▸ WHAT IS BEING ASKED:
How many lines in these records include the string "agent"? Reply with that number alone.

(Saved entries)
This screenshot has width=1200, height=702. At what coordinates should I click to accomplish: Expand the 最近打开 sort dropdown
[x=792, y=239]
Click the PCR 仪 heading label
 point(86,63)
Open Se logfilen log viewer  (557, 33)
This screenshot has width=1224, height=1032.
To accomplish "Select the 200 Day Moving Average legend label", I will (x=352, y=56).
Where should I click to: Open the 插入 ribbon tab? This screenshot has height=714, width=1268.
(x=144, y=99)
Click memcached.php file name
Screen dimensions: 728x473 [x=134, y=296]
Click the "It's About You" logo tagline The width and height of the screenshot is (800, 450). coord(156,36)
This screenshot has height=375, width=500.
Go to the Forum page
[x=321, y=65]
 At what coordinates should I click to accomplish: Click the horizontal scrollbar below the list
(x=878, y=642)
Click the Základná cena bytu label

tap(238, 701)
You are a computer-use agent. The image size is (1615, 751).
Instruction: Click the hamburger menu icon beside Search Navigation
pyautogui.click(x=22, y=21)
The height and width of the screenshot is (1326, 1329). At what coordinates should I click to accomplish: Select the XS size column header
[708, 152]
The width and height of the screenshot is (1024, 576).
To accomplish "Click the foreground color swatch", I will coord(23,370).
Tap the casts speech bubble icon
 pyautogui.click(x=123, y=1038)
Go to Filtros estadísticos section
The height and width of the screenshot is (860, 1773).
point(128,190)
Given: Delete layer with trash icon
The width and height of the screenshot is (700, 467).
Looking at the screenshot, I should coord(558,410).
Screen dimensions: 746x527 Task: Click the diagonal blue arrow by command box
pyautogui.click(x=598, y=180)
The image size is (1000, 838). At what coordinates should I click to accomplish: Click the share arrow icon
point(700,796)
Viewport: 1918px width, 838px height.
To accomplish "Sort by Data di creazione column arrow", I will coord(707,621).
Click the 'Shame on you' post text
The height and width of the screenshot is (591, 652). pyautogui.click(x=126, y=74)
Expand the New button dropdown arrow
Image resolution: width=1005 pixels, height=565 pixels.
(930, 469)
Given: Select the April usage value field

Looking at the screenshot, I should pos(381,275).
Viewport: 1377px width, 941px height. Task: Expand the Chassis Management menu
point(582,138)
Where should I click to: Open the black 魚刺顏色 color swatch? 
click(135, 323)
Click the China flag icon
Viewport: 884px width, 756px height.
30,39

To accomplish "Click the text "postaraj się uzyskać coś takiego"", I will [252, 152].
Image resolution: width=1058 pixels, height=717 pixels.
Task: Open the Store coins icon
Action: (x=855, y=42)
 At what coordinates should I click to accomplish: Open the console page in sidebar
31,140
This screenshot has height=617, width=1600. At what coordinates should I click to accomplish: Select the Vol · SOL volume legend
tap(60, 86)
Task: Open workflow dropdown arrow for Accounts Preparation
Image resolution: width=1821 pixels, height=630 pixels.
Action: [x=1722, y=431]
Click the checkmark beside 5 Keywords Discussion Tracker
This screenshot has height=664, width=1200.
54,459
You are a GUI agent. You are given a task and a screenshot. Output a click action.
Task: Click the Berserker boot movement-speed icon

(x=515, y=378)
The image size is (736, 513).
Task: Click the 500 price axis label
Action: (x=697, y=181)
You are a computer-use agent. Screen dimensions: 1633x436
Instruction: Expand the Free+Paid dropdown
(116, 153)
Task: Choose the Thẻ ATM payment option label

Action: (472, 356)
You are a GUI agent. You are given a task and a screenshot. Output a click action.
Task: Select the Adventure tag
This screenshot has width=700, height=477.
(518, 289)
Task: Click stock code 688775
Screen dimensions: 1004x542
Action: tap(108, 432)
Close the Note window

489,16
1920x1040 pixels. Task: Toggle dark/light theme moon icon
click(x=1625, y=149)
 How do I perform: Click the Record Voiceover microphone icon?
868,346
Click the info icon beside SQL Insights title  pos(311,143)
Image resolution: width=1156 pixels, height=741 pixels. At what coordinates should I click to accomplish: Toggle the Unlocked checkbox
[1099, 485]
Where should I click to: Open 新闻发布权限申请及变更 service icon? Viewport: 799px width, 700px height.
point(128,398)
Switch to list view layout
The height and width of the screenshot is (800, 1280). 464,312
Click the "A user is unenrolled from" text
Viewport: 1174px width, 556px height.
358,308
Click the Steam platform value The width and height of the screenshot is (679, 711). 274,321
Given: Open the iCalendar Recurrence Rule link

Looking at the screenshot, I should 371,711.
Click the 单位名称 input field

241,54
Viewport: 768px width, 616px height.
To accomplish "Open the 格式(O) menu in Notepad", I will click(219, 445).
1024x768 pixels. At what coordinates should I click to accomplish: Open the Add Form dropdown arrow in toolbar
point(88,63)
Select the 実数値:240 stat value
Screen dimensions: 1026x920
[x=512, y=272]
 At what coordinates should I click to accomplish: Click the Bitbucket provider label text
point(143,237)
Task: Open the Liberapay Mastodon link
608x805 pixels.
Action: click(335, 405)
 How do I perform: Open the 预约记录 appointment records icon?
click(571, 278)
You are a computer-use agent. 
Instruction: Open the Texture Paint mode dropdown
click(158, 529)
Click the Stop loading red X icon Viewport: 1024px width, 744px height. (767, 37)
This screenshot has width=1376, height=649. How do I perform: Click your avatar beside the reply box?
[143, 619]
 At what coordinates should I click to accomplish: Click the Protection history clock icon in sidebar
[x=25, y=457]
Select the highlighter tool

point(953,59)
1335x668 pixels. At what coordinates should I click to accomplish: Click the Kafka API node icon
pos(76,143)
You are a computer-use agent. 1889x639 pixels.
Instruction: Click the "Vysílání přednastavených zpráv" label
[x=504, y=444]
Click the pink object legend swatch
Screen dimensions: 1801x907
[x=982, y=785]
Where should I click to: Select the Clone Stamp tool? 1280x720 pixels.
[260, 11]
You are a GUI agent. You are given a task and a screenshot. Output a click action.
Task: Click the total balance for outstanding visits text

▸ ANSWER SPACE:
7